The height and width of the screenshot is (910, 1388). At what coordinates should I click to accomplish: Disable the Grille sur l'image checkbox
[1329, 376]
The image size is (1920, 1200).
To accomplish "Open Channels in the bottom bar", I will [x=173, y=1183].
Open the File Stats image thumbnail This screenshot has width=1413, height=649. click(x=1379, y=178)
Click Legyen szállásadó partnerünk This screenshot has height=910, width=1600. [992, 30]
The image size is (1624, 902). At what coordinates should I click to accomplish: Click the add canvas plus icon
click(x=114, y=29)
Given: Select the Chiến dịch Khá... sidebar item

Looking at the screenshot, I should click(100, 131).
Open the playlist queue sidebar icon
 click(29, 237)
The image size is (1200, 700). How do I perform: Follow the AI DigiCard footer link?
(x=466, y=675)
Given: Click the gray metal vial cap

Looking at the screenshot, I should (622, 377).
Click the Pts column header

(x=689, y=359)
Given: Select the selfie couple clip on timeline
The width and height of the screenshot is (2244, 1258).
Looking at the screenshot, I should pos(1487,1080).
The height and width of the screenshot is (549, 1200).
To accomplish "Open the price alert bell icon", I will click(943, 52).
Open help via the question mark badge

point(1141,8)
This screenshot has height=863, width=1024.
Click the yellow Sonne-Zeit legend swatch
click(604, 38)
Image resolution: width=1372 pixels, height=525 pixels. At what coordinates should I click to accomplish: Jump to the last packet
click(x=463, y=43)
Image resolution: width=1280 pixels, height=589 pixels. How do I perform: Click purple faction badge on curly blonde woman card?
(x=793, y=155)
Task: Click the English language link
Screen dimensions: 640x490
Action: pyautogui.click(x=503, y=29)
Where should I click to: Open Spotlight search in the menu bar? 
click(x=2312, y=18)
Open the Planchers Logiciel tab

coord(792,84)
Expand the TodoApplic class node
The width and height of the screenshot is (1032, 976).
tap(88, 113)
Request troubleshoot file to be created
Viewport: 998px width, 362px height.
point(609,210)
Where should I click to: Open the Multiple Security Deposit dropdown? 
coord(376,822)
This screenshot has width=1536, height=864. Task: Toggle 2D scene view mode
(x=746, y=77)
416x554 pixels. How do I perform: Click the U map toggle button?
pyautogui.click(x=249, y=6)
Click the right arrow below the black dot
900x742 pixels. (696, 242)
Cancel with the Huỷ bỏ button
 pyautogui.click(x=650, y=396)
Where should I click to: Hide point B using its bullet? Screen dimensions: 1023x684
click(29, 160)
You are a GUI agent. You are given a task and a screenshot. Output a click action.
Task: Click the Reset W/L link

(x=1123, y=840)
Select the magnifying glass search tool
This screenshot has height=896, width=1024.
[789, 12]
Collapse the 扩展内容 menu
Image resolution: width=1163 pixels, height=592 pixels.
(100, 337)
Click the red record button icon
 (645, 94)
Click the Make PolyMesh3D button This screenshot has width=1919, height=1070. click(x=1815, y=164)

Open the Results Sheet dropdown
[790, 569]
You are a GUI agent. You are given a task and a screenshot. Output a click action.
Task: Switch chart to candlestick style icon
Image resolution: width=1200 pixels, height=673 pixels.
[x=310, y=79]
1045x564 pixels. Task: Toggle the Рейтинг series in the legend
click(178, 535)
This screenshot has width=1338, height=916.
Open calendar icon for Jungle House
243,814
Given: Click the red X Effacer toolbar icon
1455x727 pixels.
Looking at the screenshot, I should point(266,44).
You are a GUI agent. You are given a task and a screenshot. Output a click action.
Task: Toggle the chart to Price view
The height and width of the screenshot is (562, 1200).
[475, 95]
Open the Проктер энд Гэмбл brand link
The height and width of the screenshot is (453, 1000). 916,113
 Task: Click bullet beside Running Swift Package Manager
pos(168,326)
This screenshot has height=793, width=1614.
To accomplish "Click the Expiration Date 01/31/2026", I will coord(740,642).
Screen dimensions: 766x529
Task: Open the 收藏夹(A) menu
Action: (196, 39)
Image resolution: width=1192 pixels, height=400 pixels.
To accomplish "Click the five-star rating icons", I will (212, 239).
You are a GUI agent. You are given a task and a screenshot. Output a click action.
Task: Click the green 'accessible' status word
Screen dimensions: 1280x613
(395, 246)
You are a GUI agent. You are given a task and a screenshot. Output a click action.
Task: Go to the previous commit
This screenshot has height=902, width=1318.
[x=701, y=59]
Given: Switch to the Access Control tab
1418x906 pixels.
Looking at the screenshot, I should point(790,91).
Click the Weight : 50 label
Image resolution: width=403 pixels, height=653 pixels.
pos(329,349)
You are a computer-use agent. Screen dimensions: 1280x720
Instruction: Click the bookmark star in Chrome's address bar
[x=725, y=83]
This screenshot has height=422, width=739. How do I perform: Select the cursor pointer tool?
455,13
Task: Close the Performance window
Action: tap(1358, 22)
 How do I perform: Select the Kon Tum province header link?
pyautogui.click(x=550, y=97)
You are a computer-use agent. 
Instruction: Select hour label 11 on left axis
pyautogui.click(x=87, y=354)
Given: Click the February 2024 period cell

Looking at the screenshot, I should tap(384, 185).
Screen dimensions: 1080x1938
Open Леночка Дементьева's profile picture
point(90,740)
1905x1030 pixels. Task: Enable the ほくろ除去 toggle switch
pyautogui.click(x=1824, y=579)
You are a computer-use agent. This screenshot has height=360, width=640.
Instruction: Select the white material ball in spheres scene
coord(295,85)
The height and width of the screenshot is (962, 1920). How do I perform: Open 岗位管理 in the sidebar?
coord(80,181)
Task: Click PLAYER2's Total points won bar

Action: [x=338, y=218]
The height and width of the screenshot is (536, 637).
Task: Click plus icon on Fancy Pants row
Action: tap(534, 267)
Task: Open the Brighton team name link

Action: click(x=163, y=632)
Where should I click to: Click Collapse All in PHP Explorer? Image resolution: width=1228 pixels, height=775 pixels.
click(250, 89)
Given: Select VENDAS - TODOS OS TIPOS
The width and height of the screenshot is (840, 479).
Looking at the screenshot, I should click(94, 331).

* * *

■ **Set problem**: Reproduce every one of the records above verbatim, from the first line to the last.

■ **Finished task**:
The height and width of the screenshot is (910, 1388). At what coordinates should I click to accomplish: Disable the Grille sur l'image checkbox
[1329, 376]
The image size is (1920, 1200).
To accomplish "Open Channels in the bottom bar", I will [x=173, y=1183].
Open the File Stats image thumbnail This screenshot has width=1413, height=649. click(x=1379, y=178)
Click Legyen szállásadó partnerünk This screenshot has height=910, width=1600. [992, 30]
The image size is (1624, 902). At what coordinates should I click to accomplish: Click the add canvas plus icon
click(x=114, y=29)
Given: Select the Chiến dịch Khá... sidebar item

Looking at the screenshot, I should click(100, 131).
Open the playlist queue sidebar icon
 click(29, 237)
The image size is (1200, 700). How do I perform: Follow the AI DigiCard footer link?
(x=466, y=675)
Given: Click the gray metal vial cap

Looking at the screenshot, I should (622, 377).
Click the Pts column header

(x=689, y=359)
Given: Select the selfie couple clip on timeline
The width and height of the screenshot is (2244, 1258).
Looking at the screenshot, I should pos(1487,1080).
The height and width of the screenshot is (549, 1200).
To accomplish "Open the price alert bell icon", I will click(943, 52).
Open help via the question mark badge

point(1141,8)
This screenshot has height=863, width=1024.
Click the yellow Sonne-Zeit legend swatch
click(604, 38)
Image resolution: width=1372 pixels, height=525 pixels. At what coordinates should I click to accomplish: Jump to the last packet
click(x=463, y=43)
Image resolution: width=1280 pixels, height=589 pixels. How do I perform: Click purple faction badge on curly blonde woman card?
(x=793, y=155)
Task: Click the English language link
Screen dimensions: 640x490
Action: pyautogui.click(x=503, y=29)
Where should I click to: Open Spotlight search in the menu bar? 
click(x=2312, y=18)
Open the Planchers Logiciel tab

coord(792,84)
Expand the TodoApplic class node
The width and height of the screenshot is (1032, 976).
tap(88, 113)
Request troubleshoot file to be created
Viewport: 998px width, 362px height.
point(609,210)
Where should I click to: Open the Multiple Security Deposit dropdown? 
coord(376,822)
This screenshot has width=1536, height=864. Task: Toggle 2D scene view mode
(x=746, y=77)
416x554 pixels. How do I perform: Click the U map toggle button?
pyautogui.click(x=249, y=6)
Click the right arrow below the black dot
900x742 pixels. (696, 242)
Cancel with the Huỷ bỏ button
 pyautogui.click(x=650, y=396)
Where should I click to: Hide point B using its bullet? Screen dimensions: 1023x684
click(29, 160)
You are a GUI agent. You are given a task and a screenshot. Output a click action.
Task: Click the Reset W/L link

(x=1123, y=840)
Select the magnifying glass search tool
This screenshot has height=896, width=1024.
[789, 12]
Collapse the 扩展内容 menu
Image resolution: width=1163 pixels, height=592 pixels.
(100, 337)
Click the red record button icon
 (645, 94)
Click the Make PolyMesh3D button This screenshot has width=1919, height=1070. click(x=1815, y=164)

Open the Results Sheet dropdown
[790, 569]
You are a GUI agent. You are given a task and a screenshot. Output a click action.
Task: Switch chart to candlestick style icon
Image resolution: width=1200 pixels, height=673 pixels.
[x=310, y=79]
1045x564 pixels. Task: Toggle the Рейтинг series in the legend
click(178, 535)
This screenshot has width=1338, height=916.
Open calendar icon for Jungle House
243,814
Given: Click the red X Effacer toolbar icon
1455x727 pixels.
Looking at the screenshot, I should point(266,44).
You are a GUI agent. You are given a task and a screenshot. Output a click action.
Task: Toggle the chart to Price view
The height and width of the screenshot is (562, 1200).
[475, 95]
Open the Проктер энд Гэмбл brand link
The height and width of the screenshot is (453, 1000). 916,113
 Task: Click bullet beside Running Swift Package Manager
pos(168,326)
This screenshot has height=793, width=1614.
To accomplish "Click the Expiration Date 01/31/2026", I will coord(740,642).
Screen dimensions: 766x529
Task: Open the 收藏夹(A) menu
Action: (196, 39)
Image resolution: width=1192 pixels, height=400 pixels.
To accomplish "Click the five-star rating icons", I will (212, 239).
You are a GUI agent. You are given a task and a screenshot. Output a click action.
Task: Click the green 'accessible' status word
Screen dimensions: 1280x613
(395, 246)
You are a GUI agent. You are given a task and a screenshot. Output a click action.
Task: Go to the previous commit
This screenshot has height=902, width=1318.
[x=701, y=59]
Given: Switch to the Access Control tab
1418x906 pixels.
Looking at the screenshot, I should point(790,91).
Click the Weight : 50 label
Image resolution: width=403 pixels, height=653 pixels.
pos(329,349)
You are a computer-use agent. Screen dimensions: 1280x720
Instruction: Click the bookmark star in Chrome's address bar
[x=725, y=83]
This screenshot has height=422, width=739. How do I perform: Select the cursor pointer tool?
455,13
Task: Close the Performance window
Action: tap(1358, 22)
 How do I perform: Select the Kon Tum province header link?
pyautogui.click(x=550, y=97)
You are a computer-use agent. 
Instruction: Select hour label 11 on left axis
pyautogui.click(x=87, y=354)
Given: Click the February 2024 period cell

Looking at the screenshot, I should tap(384, 185).
Screen dimensions: 1080x1938
Open Леночка Дементьева's profile picture
point(90,740)
1905x1030 pixels. Task: Enable the ほくろ除去 toggle switch
pyautogui.click(x=1824, y=579)
You are a computer-use agent. This screenshot has height=360, width=640.
Instruction: Select the white material ball in spheres scene
coord(295,85)
The height and width of the screenshot is (962, 1920). How do I perform: Open 岗位管理 in the sidebar?
coord(80,181)
Task: Click PLAYER2's Total points won bar

Action: [x=338, y=218]
The height and width of the screenshot is (536, 637).
Task: Click plus icon on Fancy Pants row
Action: tap(534, 267)
Task: Open the Brighton team name link

Action: click(x=163, y=632)
Where should I click to: Click Collapse All in PHP Explorer? Image resolution: width=1228 pixels, height=775 pixels.
click(250, 89)
Given: Select VENDAS - TODOS OS TIPOS
The width and height of the screenshot is (840, 479).
Looking at the screenshot, I should click(94, 331).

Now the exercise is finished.